Carnets de l'Economie

Christine Lagarde pourrait quitter la BCE avant 2027 : quels scénarios et quels enjeux ?




Aurélien Lacroix
18/02/2026

Selon des informations publiées par le Financial Times et relayées par Reuters, la présidente de la Banque centrale européenne, Christine Lagarde, envisagerait de quitter ses fonctions avant le terme officiel de son mandat, prévu en octobre 2027. L’institution a toutefois indiqué qu’aucune décision n’avait été prise et que sa présidente restait pleinement concentrée sur son mandat.

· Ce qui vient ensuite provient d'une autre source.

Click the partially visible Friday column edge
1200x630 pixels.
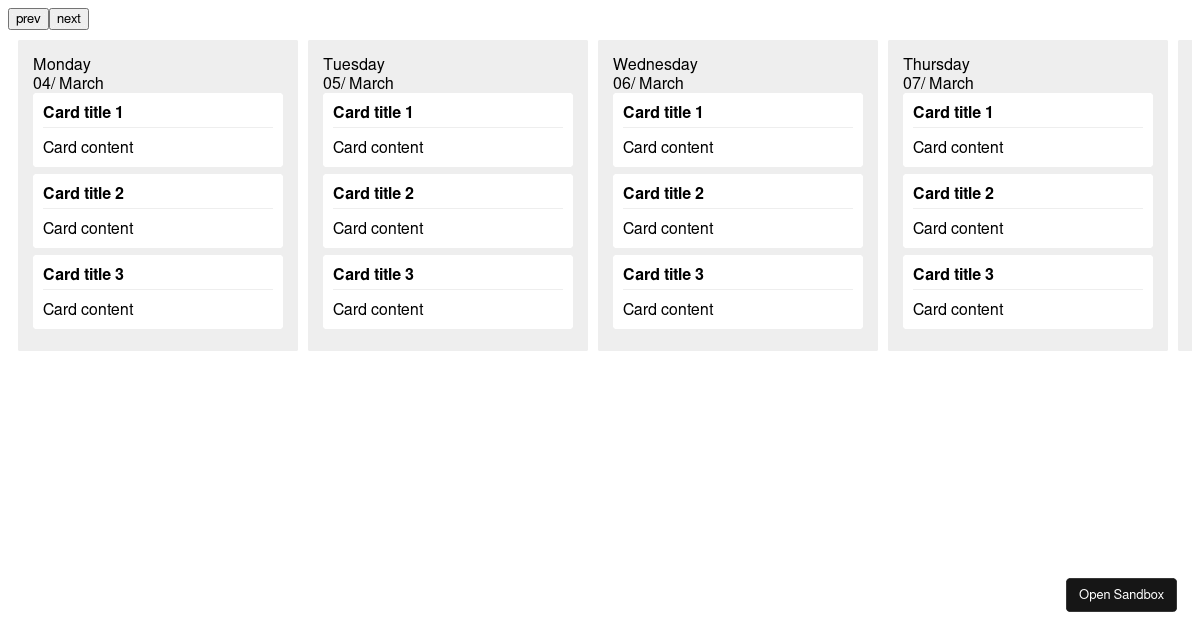[1190, 195]
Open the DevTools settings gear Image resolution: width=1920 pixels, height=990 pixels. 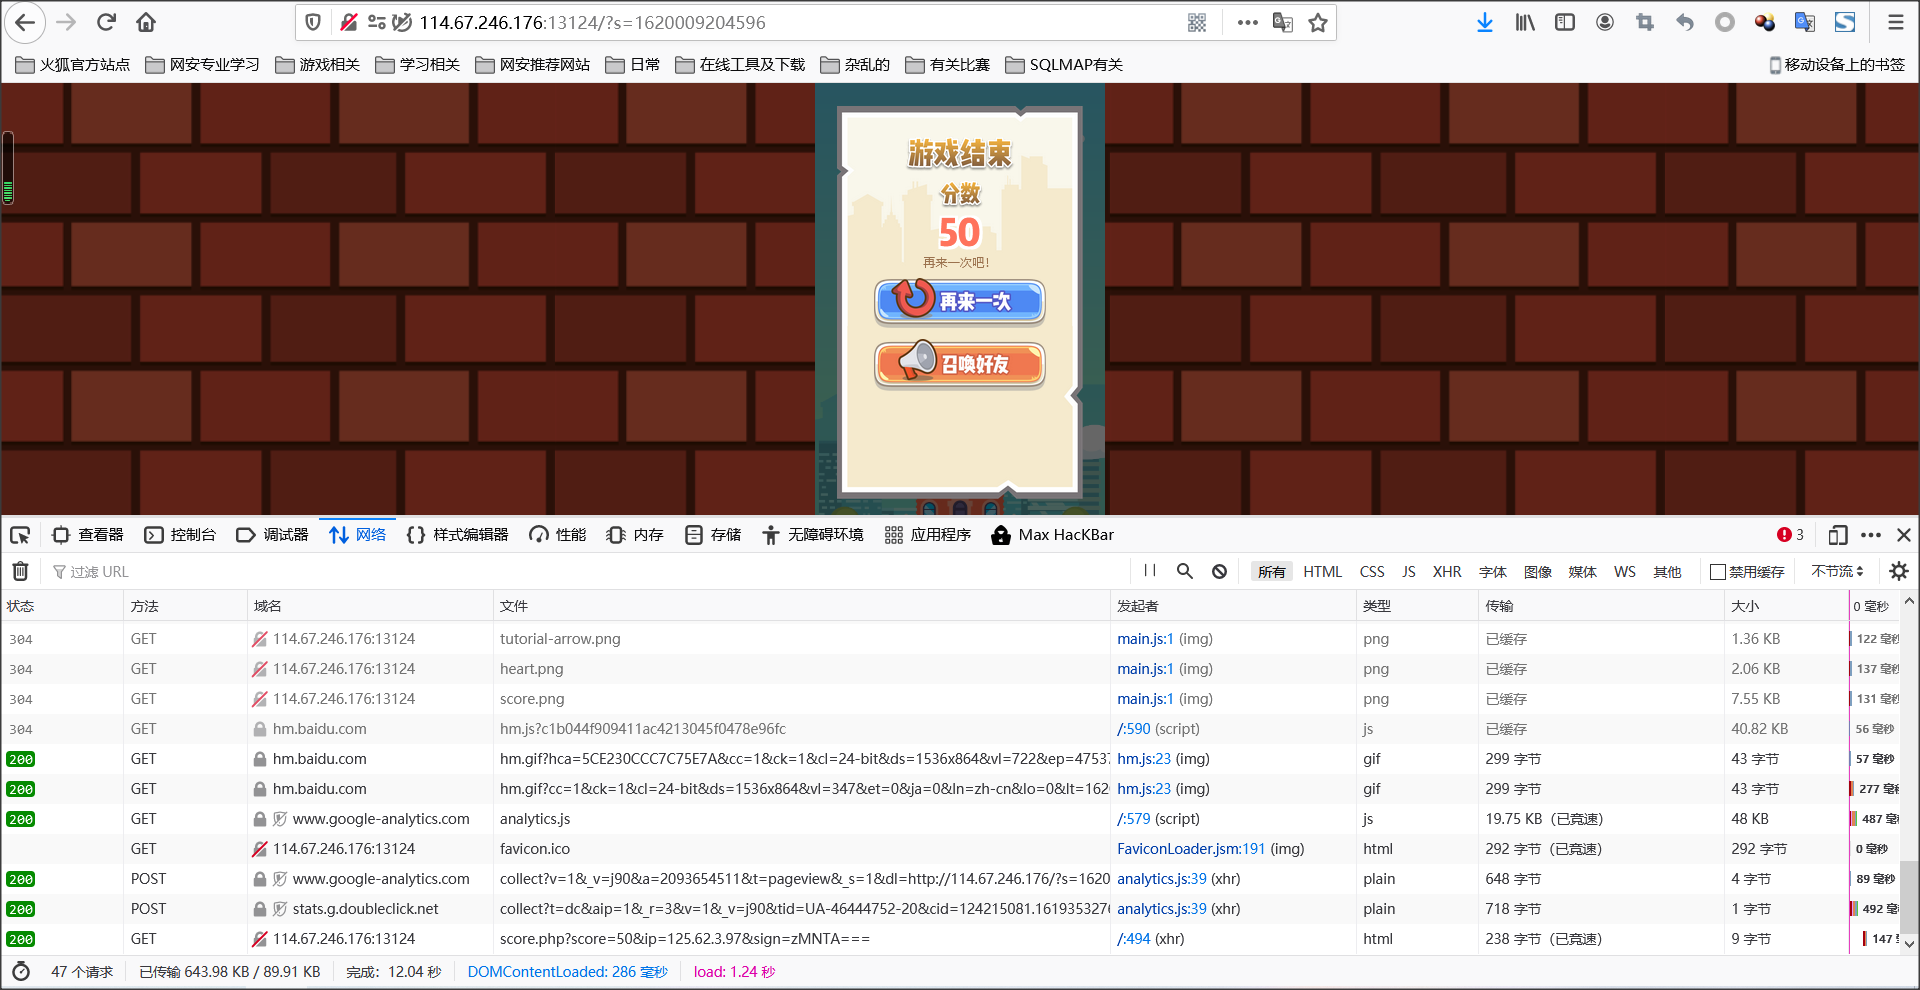click(1898, 571)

Un départ anticipé pour organiser la succession

Le premier scénario, évoqué par le Financial Times, serait celui d’un départ anticipé courant 2026. L’objectif serait de permettre la nomination d’un successeur avant l’élection présidentielle française du printemps 2027. La désignation du président de la BCE relève d’un compromis entre chefs d’État et de gouvernement de l’Union européenne, après consultation du Parlement européen et du Conseil des gouverneurs. Le calendrier politique national peut donc indirectement influencer l’équilibre des négociations.

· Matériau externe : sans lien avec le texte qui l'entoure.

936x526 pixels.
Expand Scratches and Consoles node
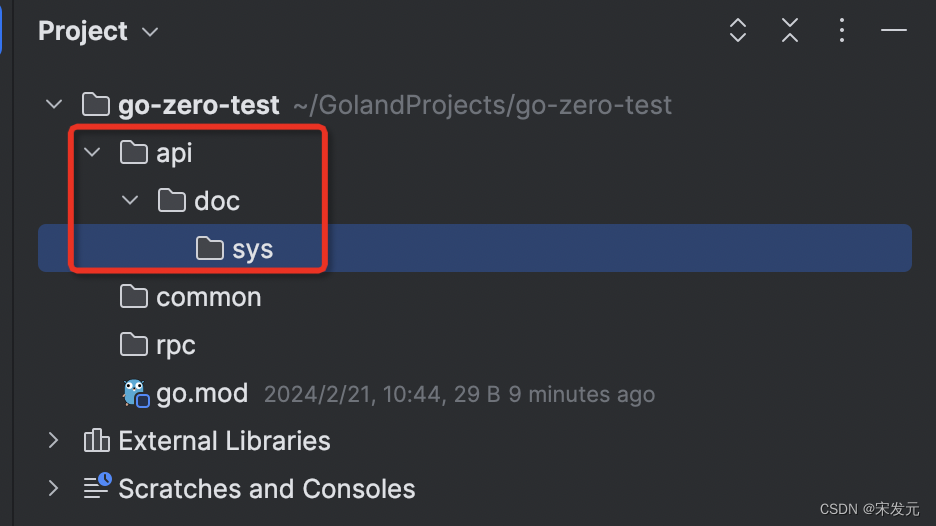click(x=55, y=489)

Un départ avant 2027 offrirait aux dirigeants actuellement en place — notamment au président Emmanuel Macron — une capacité d’influence accrue dans la recherche d’un consensus sur le profil du prochain président. Ce facteur est d’autant plus sensible que les enquêtes d’opinion en France indiquent une forte progression des intentions de vote en faveur de l’extrême droite en vue du scrutin de 2027, autour de Marine Le Pen et Jordan Bardella. 

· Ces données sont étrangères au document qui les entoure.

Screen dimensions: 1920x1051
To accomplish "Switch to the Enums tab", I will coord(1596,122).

Stabiliser l’institution dans un cycle monétaire plus lisible

Un autre élément avancé par plusieurs analystes concerne le contexte macroéconomique. Après le pic inflationniste de 2022-2023 et le cycle de resserrement monétaire qui s’en est suivi, la politique de la BCE est entrée dans une phase de normalisation plus prévisible.

Un départ à un moment où l’inflation converge vers la cible de 2 % et où les taux directeurs sont stabilisés pourrait limiter les risques de perturbation des marchés. Les premières réactions observées après la publication de l’information sont restées modérées, l’euro ne connaissant que de faibles variations. Dans cette optique, une transition organisée dans une phase de relative accalmie macroéconomique pourrait apparaître institutionnellement plus confortable qu’un changement intervenant en période de tension financière.

Préserver l’indépendance perçue de la BCE

Le mandat du président de la BCE est unique et non renouvelable, précisément afin de garantir l’indépendance vis-à-vis des gouvernements nationaux. Toutefois, la dimension politique des nominations reste un élément structurant du fonctionnement européen. Un départ anticipé maîtrisé permettrait de clarifier rapidement la trajectoire institutionnelle et d’éviter que la fin de mandat ne devienne un sujet de spéculation prolongée à l’approche de 2027. Plusieurs profils circulent déjà dans les cercles économiques européens, dont Klaas Knot, Joachim Nagel et Pablo Hernández de Cos, selon le Financial Times.

Il convient de rappeler que ces informations reposent sur des sources citées par le Financial Times et qu’aucune annonce officielle n’a été faite. La BCE a réaffirmé que sa présidente n’avait « pris aucune décision » concernant un départ anticipé.